É aqui que deveria entrar em cena Portugal, país vasto de narrativas suficientemente interessantes e com possível apelo global. O secretário de Estado do Cinema, Audiovisual e Media reconhece ao JN a "enorme popularidade" que o género pode ter e que há território temático português por aproveitar . "Nas conversas que tive com os responsáveis da Netflix, lembrei que havia um grande campo para explorar no documentário, ainda antes da ficção", afirma Nuno Artur Silva, que salienta também que o concurso lançado pela plataforma e o Instituto do Cinema e do Audiovisual, para apoiar produções nacionais (no valor de 155 mil euros), inclui também o documentário.
Acontece que o tamanho do mercado nacional não acompanha o potencial de acontecimentos narráveis. Os agentes do setor sabem que a qualidade, mesmo nestas "docuseries", custa dinheiro. Não se trata de falta de capacidade humana, notam, mas de custos.
300 mil por episódio
As contas não são difíceis de fazer. Para produzir um documentário deste género seria preciso percorrer centenas de horas de gravações, com vários editores a selecionar; depois, obter os direitos de utilização das imagens; em seguida, entrevistar protagonistas, em condições de luz e som de alta qualidade, com operadores e técnicos de imagem e som; e há ainda que pensar numa banda sonora e noutras necessidades de produção. Estamos já a rondar os 300 mil euros por episódio, calcula Pandora da Cunha Telles, da produtora Ukbar Filmes, uma das responsáveis por "A espia", que está a ser exibida na RTP.
Além disso, acrescenta, as plataformas fazem "exigências técnicas que são superiores à maior parte das longas nacionais". Um exemplo? Em Portugal só há um monitor certificado para fazer a correção de cor exigida pela Netflix. "É preciso diversidade de financiamento, diversidade de olhares" e só aí, diz a produtora, será possível ultrapassar as limitações do mercado e conseguir "pôr o pé na porta".

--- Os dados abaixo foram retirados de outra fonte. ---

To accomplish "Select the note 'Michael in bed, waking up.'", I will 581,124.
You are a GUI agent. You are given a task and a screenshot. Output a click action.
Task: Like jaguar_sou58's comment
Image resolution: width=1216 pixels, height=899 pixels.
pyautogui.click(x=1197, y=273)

Não vai ser fácil, admite também João Matos, da Terratreme. Primeiro, porque esses gigantes olham para o "mercado português como sendo residual". E depois, porque a realidade de "sub-orçamentação nacional" diminui "a capacidade competitiva" contra países como a Alemanha ou Espanha.

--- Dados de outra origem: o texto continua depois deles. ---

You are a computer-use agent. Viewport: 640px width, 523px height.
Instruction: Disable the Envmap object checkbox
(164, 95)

Há também a questão da identidade que o documentário nacional tem cultivado, de pendor mais "autoral e observacional", analisa Joana Gusmão, codiretora do festival DocLisboa. As plataformas "são bastante específicas nas escolhas desses conteúdos" e mesmo que existam já produções que podiam encaixar "na linguagem Netflix", realça, "não podemos comparar os orçamentos" disponíveis em Portugal com os de outros países.
McMillions (HBO)
Sobre a investigação a uma fraude de milhões num concurso organizado pela McDonald"s, nos anos 90.
Dirty Money (Netflix)
Já na segunda temporada, aborda escândalos e casos de corrupção no mundo financeiro
Free Meek (Amazon)
A história de um afro-americano preso num limbo legal durante 12 anos.